Die Anhörungen und Gutachten führten dazu, dass das Bundessozialgericht im Juni vergangenen Jahres die bis dahin übliche Rechtssprechung kassierte. Es entschied, auch eine Bezahlung mit Lebensmitteln oder Lebensmittelkarten sei als "Entgelt" zu akzeptieren. Eine enge Anwendung deutschen Rentenrechts werde den tatsächlichen Lebensverhältnissen in den Ghettos nicht gerecht, urteilten die obersten Sozialrichter.
"Die haben wohl eine Null vergessen"
Doch was bedeutet das für jene Antragsteller, die bis kurz vor dem Urteil abgelehnt wurden? Das nordrhein-westfälische Arbeitsministerium forderte die Rentenversicherung Rheinland (ehemals LVA Rheinprovinz) bereits am 18. August 2009 in einem fünfseitigen Schreiben auf, diese Frage zügig zu klären. Doch mittlerweile sind mehr als acht Monate seit dem wegweisenden Urteil des Bundessozialgerichts vergangen - und noch immer ist nichts entschieden.

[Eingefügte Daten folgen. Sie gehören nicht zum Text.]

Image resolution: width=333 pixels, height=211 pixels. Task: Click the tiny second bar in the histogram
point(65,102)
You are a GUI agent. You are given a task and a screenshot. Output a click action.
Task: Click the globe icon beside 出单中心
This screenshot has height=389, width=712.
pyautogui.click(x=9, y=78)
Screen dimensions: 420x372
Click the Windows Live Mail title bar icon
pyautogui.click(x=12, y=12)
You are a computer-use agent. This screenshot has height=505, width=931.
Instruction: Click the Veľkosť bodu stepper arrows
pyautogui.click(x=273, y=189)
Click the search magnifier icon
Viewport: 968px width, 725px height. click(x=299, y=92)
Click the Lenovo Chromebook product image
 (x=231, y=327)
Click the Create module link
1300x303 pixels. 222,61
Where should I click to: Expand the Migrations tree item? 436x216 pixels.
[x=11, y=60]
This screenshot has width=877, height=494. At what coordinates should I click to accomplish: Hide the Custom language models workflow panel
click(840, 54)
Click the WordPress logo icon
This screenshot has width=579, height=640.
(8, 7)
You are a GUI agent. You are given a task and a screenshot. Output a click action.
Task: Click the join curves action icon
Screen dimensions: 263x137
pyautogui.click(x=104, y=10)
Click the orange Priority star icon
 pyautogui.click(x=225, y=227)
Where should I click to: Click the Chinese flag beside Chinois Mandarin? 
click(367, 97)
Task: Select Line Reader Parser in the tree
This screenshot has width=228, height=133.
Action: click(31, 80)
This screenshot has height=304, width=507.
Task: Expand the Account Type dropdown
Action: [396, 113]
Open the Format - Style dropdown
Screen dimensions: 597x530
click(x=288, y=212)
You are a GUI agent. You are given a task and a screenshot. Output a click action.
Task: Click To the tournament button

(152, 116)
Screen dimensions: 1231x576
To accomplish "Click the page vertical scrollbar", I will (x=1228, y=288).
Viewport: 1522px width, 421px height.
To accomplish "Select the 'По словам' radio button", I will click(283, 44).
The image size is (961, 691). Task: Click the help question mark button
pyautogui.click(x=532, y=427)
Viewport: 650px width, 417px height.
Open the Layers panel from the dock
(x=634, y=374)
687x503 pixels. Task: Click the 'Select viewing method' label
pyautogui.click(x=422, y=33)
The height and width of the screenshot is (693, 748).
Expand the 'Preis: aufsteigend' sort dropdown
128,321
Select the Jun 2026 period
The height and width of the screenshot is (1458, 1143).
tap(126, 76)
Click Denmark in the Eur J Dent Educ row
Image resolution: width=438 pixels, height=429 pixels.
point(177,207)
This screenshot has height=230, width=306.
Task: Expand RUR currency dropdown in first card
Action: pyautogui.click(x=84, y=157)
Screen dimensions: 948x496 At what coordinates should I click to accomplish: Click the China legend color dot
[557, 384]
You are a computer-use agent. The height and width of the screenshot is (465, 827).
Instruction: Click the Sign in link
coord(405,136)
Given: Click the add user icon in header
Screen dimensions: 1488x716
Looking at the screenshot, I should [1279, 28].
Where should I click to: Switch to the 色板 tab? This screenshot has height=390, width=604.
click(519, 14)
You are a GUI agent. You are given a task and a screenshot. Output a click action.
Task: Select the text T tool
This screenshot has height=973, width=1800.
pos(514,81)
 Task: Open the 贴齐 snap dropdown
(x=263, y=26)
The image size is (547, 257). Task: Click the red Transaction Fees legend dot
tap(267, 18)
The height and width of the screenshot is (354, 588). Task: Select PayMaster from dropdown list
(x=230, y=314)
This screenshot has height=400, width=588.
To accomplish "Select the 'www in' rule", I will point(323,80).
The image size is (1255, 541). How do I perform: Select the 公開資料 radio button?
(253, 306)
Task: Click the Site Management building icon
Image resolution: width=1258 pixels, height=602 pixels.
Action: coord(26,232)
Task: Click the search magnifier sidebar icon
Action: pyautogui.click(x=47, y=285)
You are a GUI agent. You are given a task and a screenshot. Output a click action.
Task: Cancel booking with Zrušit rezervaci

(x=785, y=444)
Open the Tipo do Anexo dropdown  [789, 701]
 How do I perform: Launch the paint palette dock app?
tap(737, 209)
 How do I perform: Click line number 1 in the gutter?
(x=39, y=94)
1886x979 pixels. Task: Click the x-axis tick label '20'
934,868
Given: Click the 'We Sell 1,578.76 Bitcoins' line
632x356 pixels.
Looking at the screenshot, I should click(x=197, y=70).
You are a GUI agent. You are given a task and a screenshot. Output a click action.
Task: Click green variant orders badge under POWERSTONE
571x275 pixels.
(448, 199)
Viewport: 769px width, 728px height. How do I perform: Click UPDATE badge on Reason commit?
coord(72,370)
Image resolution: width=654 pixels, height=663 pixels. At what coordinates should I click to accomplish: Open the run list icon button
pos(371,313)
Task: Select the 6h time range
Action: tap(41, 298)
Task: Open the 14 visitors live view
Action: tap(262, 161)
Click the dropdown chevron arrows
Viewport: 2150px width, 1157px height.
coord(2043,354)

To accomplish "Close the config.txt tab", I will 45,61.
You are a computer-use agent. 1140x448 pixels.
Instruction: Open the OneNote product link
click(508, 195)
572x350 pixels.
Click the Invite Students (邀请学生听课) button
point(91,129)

Denn dass das letzte große Kapitel der Holocaust-Entschädigung noch immer nicht beendet ist, liegt auch an der Knausrigkeit der deutschen Regierung. Vor zweieinhalb Jahren machte Bundeskanzlerin Angela Merkel einen halbherzigen Versuch, das Problem zu lösen. Jeder Überlebende sollte eine symbolische Zahlung von 2000 Euro bekommen. Das hätte den Bund etwa 75 Millionen Euro gekostet. "Die haben wohl eine Null vergessen", entfuhr es damals einem Berater im Amt des israelischen Ministerpräsidenten. Denn wer seinen Rentenantrag bewilligt bekommt, kann mit bis zu 80.000 Euro rechnen.
Außerdem wollte sich Merkel trotz ihrer Freundschaft zu Israel ("Ich verneige mich vor den Überlebenden") lange nicht direkt in die Verfahren einmischen - um die richterliche Unabhängigkeit nicht zu stören. Nach der Kehrtwende des Bundessozialgerichts jedoch wies sie den Finanzminister an, fiskalische Zweifel zurückzustellen. Zwar mussten sich die israelischen Regierungsvertreter bei ihrem Treffen mit dem Staatssekretär im Bundesfinanzministerium, Werner Gatzer, und dem Präsidenten der Deutschen Rentenversicherung Bund, Herbert Rische, in der vergangenen Woche zunächst Klagen über den klammen Haushalt anhören. Dann aber erfuhren die Gäste aus Jerusalem, dass endlich eine Einigung in Aussicht steht.
"Die Überlebenden haben hart für ihre Rente gearbeitet"
In der kommenden Woche wollen Bundesregierung und Rentenversicherungsträger endlich entscheiden, wie sie das Urteil umsetzen. Dabei soll den Überlebenden eine vier Jahre rückwirkende Rentenzahlung angeboten werden. Die Kosten belaufen sich nach internen Berechnungen der Rentenversicherung auf geschätzt 500 Millionen Euro. Ein Vergleich, den verschiedene Sozialrichter schon vor zwei Jahren der Bundesregierung vorschlugen, wäre nicht viel teurer gewesen, wurde aber abgelehnt.
Doch damit ist der Streit keinesfalls beendet. Denn wer fristgerecht zum 30. Juni 2003 einen Antrag gestellt hat, dem steht laut Gesetz eine rückwirkende Rente ab 1997 zu. Das könnte den Staat bis zu zwei Milliarden Euro kosten. Viele Opfervertreter werden ihren Mandanten raten, die Vier-Jahres-Zahlung anzunehmen und danach den vollen Betrag gerichtlich einzuklagen. "Es geht doch nicht um eine Geste des guten Willens", sagt Rechtsanwältin Simona Reppenhagen, "die Überlebenden haben hart für ihre Rente gearbeitet".
Tatsächlich flossen während der NS-Herrschaft Millionen Reichsmark in die deutsche Rentenkasse. Die nationalsozialistischen Behördenvertreter sammelten die Rentenbeiträge der Ghetto-Bewohner gern auch persönlich ein - mit vorgehaltener Waffe.